(LISTED ENTRIES begins)

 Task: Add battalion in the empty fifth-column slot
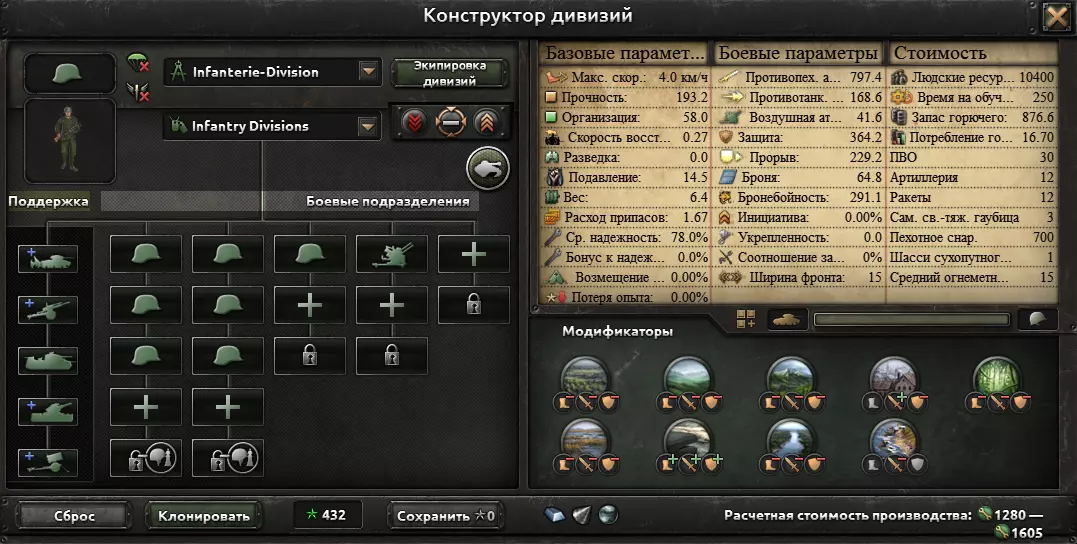(x=473, y=254)
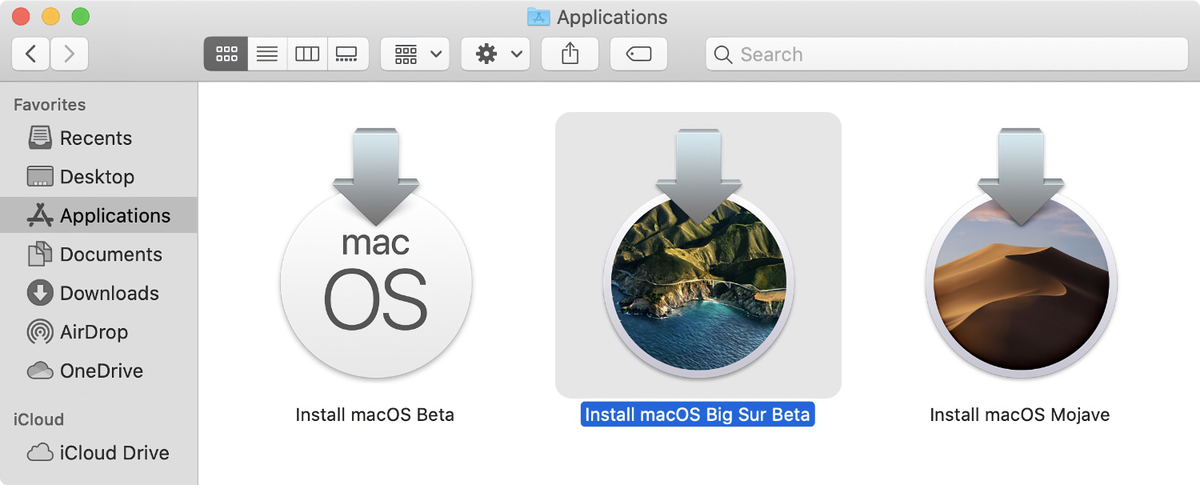Screen dimensions: 1200x485
Task: Switch to column view mode
Action: pyautogui.click(x=307, y=54)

(LISTED ENTRIES ends)

Retype all entries exactly; omit pictures.

 Task: Add battalion in the empty fifth-column slot
(x=473, y=254)
Screen dimensions: 1200x485
Task: Switch to column view mode
Action: pyautogui.click(x=307, y=54)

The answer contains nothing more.